Long runs outside, walking the dog, yoga, singing, journaling or any number of self-care activities offer a much needed break from life’s stressors. Most people are in need of a little self-care. Our mental health is just as important as our physical health as it's a critical part of our overall wellbeing. Survivors, those who work in the field, and those close to these individuals, can benefit greatly from a variety of resources that can help our overall mental health. In light of May being Mental Health Awareness Month, I wanted to share just a few self-care resources found in the NSVRC Library.
Your Life After Trauma: Powerful Practices to Reclaim Your Identity by Michele Rosenthal speaks to the author’s personal experience with medically-induced post-traumatic stress disorder. Throughout the book, she applies her personal experiences and professional wisdom to offer readers a roadmap to overcoming their own trauma, in particular the loss of a sense of self. Rosenthal also offers a simple, practical, hands-on recovery workbook that is filled with self-assessment questionnaires, exercises, tips, tools, and insightful personal and professional vignettes. The book takes readers through a step-by-step process of healing their identity crisis and offers wisdom for understanding some of the basic brain science behind trauma. She offers suggestions for why individuals may feel the way they do, helps readers understand who they are today, and guides them to understanding who they would like to become.
Tapping In: A Step-by-Step Guide to Activating Your Healing Resources Through Bilateral Stimulation by Laurel Parnell highlights the idea that each person has the ability to activate their inner power and resilience with a technique known as ‘resource tapping.’ With step-by-step instruction in bilateral stimulation, the book teaches the reader a recognized system for tapping both sides of the body to overcome trauma, boost confidence, calm the body, and to respond better to stress. Parnell shares a series of easy-to-learn exercises to access an individual’s ‘latent positive resources,’ which is our personal neurological foundation for internal resilience and stability.
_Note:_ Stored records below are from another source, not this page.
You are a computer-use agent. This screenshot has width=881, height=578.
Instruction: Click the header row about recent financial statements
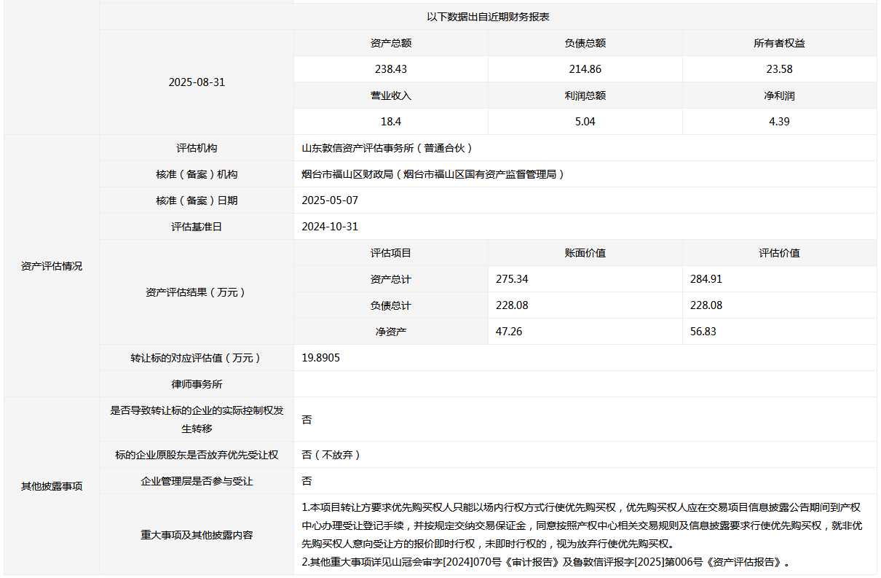488,17
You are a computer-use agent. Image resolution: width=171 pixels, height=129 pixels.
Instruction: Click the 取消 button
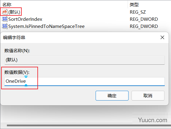148,96
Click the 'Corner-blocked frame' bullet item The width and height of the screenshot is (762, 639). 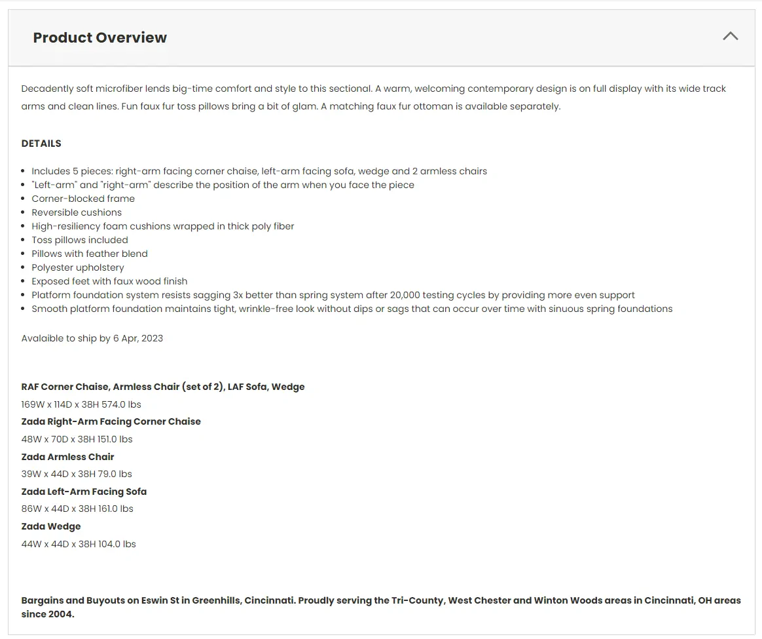pos(83,199)
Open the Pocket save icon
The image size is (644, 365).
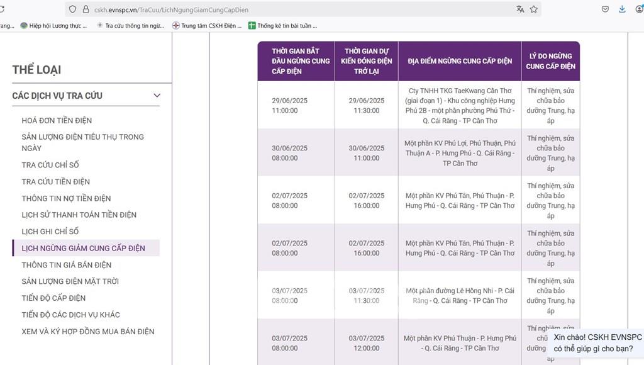tap(605, 9)
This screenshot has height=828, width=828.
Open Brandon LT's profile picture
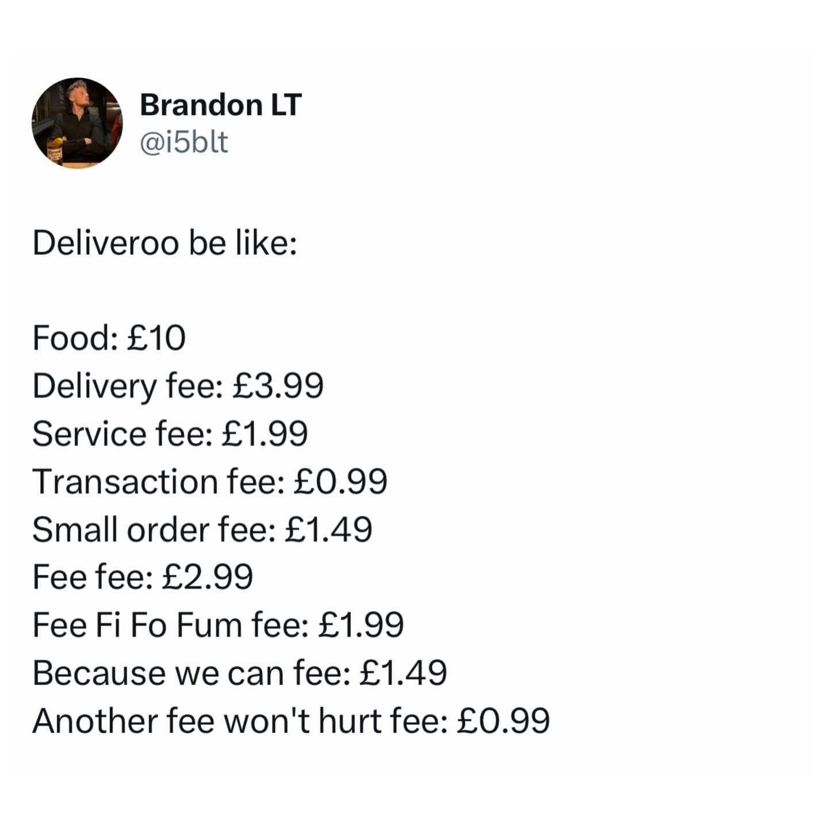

The Body Keeps the Score: Brain, Mind, and Body in the Healing of Trauma by Bessel van der Kolk, presents scientific advances to show how trauma reshapes both body and brain. This, in turn, hinders survivor’s capacities for pleasure, engagement, self-control, and trust. Van der Kolk, one of the world’s experts on trauma, has spent over three decades working with survivors. Throughout the book he explores treatments that range from neurofeedback and medication, to sports, drama, and yoga. These methods offer new paths to recovery by activating the brain’s natural neuroplasticity. Using his own research and that of other specialists, Van der Kolk exposes the power of our relationships both to hurt and to heal.
Mental health is vital for our overall wellbeing. Talking about mental illness should never have to be a shameful experience for anyone. It’s encouraging that there are a variety of resources available for any number of needs. For those who are interested, I highly encourage you to check out the many resources that the NSVRC Library has to offer surrounding this topic. My hope is that those who are looking are able to find the help they deserve and need. As always, I wish everyone a fabulous day and happy reading!